What we have is a reservoir of vital equipment to save lives.  However, Trump and our federal government are using their own discretion that is not based on the needs of our communities.  Even our local responders, such a police officer and fire units, are dying as they try to manage the outbreak.  Our medical staff and scientists are sacrificing their lives for the betterment of our communities and our country, yet our political leaders do they hear our experts.  Our essential staff, many of whom are located in communities of color and working-class communities, are risking everything without access to adequate equipment or universal healthcare if they are infected. 
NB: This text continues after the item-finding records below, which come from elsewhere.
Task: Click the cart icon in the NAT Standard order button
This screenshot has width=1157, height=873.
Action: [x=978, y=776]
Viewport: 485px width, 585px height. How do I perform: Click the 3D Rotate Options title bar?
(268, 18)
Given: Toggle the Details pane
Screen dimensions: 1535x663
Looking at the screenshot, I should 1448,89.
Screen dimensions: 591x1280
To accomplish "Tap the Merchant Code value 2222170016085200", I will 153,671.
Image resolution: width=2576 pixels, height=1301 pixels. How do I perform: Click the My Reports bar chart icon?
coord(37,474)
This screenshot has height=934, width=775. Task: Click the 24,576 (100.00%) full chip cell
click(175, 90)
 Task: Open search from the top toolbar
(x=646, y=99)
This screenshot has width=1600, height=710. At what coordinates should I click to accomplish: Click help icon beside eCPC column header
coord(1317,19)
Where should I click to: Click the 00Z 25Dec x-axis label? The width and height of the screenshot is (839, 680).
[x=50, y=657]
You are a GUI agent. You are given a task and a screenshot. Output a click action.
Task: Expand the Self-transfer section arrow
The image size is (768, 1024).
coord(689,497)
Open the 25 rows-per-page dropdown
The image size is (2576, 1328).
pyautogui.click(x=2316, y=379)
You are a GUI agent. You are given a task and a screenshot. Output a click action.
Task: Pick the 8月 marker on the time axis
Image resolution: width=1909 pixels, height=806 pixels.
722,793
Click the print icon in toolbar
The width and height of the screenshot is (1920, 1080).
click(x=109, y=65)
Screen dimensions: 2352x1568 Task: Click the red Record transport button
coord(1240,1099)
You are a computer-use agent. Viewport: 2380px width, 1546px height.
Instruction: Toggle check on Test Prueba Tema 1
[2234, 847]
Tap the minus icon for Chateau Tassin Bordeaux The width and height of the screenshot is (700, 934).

If we do not receive the equipment, we will all no longer be able to breathe as the virus has spread rapidly not only in New York City but across so many corners of the United States.  Garner’s plea that he couldn’t breathe was indeed a moment where he spoke truth to power.  His death tells us the truth that anti-black racism is just one part of the larger system of racism, indigenous dispossession, increased incarceration, profit and exploitation, health disparities, homophobia, transphobia, and misogyny.  The state actively monitors who breathes and who cannot breathe.  It is clear that our state does not have a commitment or practice of serving all its people. 

Our lives are not choices of someone else’s choosing.  Our lives are a necessity, a necessity of our choosing.  We can’t breathe.  Our lives and our deaths are not to be under the control of the racist state.  We can’t breathe.  Let us embrace “We can’t breathe” as the mantra, plea, and demand that we want air.  Breathing is our human right, not one dictated by states.  Send the supplies needed so that our lungs can expand, our voices rise, and we are alive to support others. 

We can’t breathe.  Living in the United States, where political authority is somewhat decentralized and there are checks and balances between federal power and local and state power, let us empower ourselves at the bottom, so that we do not have to beg soulless, heartless, selfish leaders for our own air.  Call your local political officers, Congressional leaders, mayors, and governors and demand that they listen to the voice of the people while we still have air in our lungs.  Tell them to form a strong political bloc that will work for the people and put the Executive Branch of the President and his allies on the side of community and justice.  It is time to reach out and demand from our local leaders to demand more from Trump and our political leaders.  We can’t breathe.  It is time to take a deep breath and demand more.  We want to and need to breathe.  Without our breath, there will not be the breadth of talents, skills, passions, and wisdom that will move our world to a better place.  Our society will fall apart at all its seams if we can’t breathe.    

Stanley Thangaraj is an Assistant Professor of Anthropology, Gender Studies, and International Studies at the City College of New York (CUNY).  His interests are at the intersections of race, gender, sexuality, and citizenship.  His monograph Desi Hoop Dreams: Pickup Basketball and the Making of Asian American Masculinity (NYU Press, 2015) looks at the relationship between race and gender in co-ethnic-only South Asian American sporting cultures.  His newest research is on Kurdish America which received the 2015 American Studies Association “Comparative Ethnic Studies” award.  He will be working on the ways that diasporic Kurds in the United States address nation-state violence on transnational scales, offer counter-narratives to state histories, bind Kurdish-ness in relation to ethnic others, and manage the global war on terror.